*DOCUMENT PASSAGE*
When creating OVF or OVA files in current versions of vCenter Server, the NVRAM file is not exported with the OVF. This issue occurs because the EFI-based Linux virtual machines requires the NVRAM file to boot successfully.

Note: This will not impact any virtual machines which are Cloned, relocated via Storage vMotion, and is specific only to OVF/OVA exported EFI based Linux Virtual Machines. BIOS based virtual machines are not affected.

Resolution

 
To work around this issue in earlier versions, copy the original NVRAM file from the source virtual machine into the new virtual machines folder.
 
To copy the original NVRAM file from the source virtual machine into the new virtual machines folder:

Note: This is only successful if the virtual disk layout has not changed between the original and newly created virtual machines.
  1. Take a copy of the original source virtual machine's NVRAM file (vmname.nvram) from the virtual machine folder.
  2. Deploy the OVF to the new virtual machine. For more information, see Deploy an OVF Template.
  3. Power on and attempt to boot the new virtual machine. This will fail. It will generated a new NVRAM file in the virtual machine datastore folder.
  4. Power off the new virtual machine.
  5. Copy the NVRAM file from Step 1 into the destination folder, and rename it accordingly to overwrite the existing NVRAM file created in Step 3.
  6. Power on and boot the new virtual machine.

*INFORMATION SUPPLIED*
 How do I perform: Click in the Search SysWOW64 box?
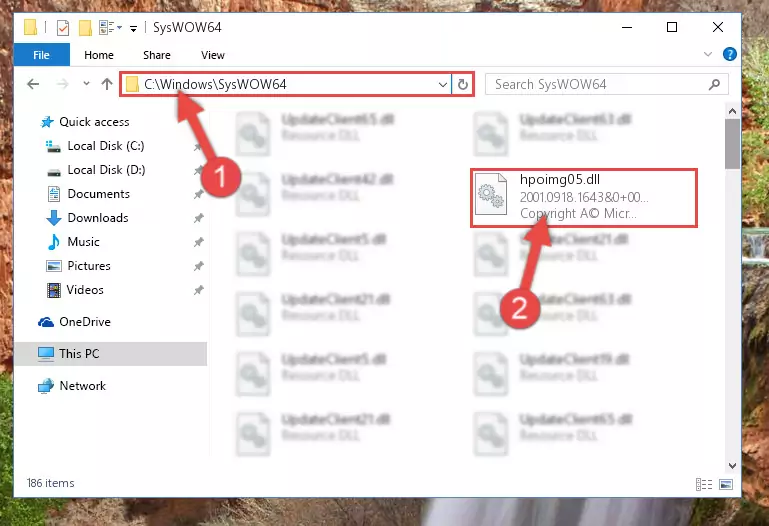point(599,84)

*PROBLEM STATEMENT*
Write out the passage on the missing NVRAM file word for word, between "4. Power off" and "created in Step 3.", inclusive. This data comes from a separate source.

*RESULT OF THE TASK*
4. Power off the new virtual machine.
  5. Copy the NVRAM file from Step 1 into the destination folder, and rename it accordingly to overwrite the existing NVRAM file created in Step 3.